── Records for this exercise ──

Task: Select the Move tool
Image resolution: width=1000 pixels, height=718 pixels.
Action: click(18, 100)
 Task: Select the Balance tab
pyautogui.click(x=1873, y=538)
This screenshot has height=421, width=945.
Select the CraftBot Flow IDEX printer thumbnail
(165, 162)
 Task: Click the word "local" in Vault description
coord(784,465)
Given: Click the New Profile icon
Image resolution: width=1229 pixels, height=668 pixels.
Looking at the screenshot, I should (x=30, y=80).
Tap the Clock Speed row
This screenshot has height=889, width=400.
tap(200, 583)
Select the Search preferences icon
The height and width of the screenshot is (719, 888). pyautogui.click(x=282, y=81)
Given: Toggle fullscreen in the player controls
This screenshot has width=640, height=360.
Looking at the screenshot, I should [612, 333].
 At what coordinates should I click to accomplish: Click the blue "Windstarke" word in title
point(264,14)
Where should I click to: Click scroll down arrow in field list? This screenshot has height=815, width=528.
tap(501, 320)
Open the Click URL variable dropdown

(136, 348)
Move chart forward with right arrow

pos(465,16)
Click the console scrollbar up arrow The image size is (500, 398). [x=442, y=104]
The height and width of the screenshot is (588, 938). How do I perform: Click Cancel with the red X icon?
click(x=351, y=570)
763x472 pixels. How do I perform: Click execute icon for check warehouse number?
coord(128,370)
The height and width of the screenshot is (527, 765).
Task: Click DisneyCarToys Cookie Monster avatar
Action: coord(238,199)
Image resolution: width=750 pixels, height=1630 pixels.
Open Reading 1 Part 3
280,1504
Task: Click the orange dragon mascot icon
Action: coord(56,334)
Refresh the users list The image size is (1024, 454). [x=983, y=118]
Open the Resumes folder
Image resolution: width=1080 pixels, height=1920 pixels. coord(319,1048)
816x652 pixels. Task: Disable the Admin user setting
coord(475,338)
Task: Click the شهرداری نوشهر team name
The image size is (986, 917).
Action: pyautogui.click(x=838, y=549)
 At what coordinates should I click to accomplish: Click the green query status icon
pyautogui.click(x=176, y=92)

───

**Exercise directions**
Search the data for the string "Given" and copy out every line where it is found.

**Response**
Given: Click the New Profile icon
Given: Toggle fullscreen in the player controls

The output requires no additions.